* **SUPPLIED TEXT**
Re: Behavior of Fates on Failed Compactions

Logan Jones Thu, 07 Jul 2022 16:46:33 -0700

After speaking with Dave a bit, there are a few points that I think I'm
trying to address, all of which are roughly tied together.

I think the point now is to figure out which of the following need to be
broken out as tickets, which (if any) are bugs that should be fixed, and
which require more discussion.

   1. When I submit a compaction from the Java API, it is really difficult
   (impossible?) to tie that compaction to a fate/transaction. It would be
   nice if, when I create a compaction, I get at least a transaction ID back
   so that I can correlate a specific compaction with a transaction. This is
   especially true if I set the wait flag to false when issuing a compaction.

* **INSTRUCTIONS FOR THE TASK**
Repeat word for word the part of the message on failed compactions that opens with the words containing "Re: Behavior of" and closes with "roughly tied together.".

* **SOURCE EXCERPT**

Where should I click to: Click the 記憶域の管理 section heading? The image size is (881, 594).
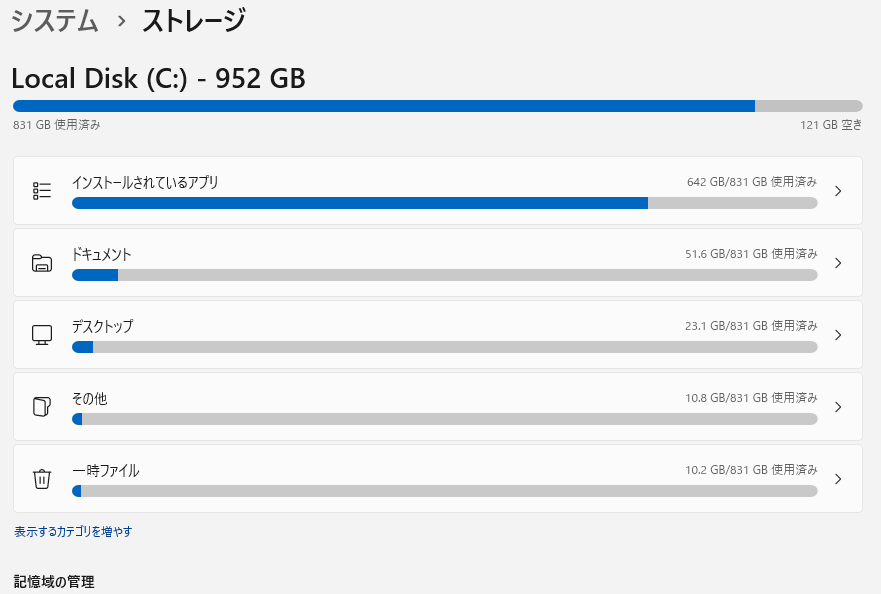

* **EXPECTED OUTPUT**
Re: Behavior of Fates on Failed Compactions

Logan Jones Thu, 07 Jul 2022 16:46:33 -0700

After speaking with Dave a bit, there are a few points that I think I'm
trying to address, all of which are roughly tied together.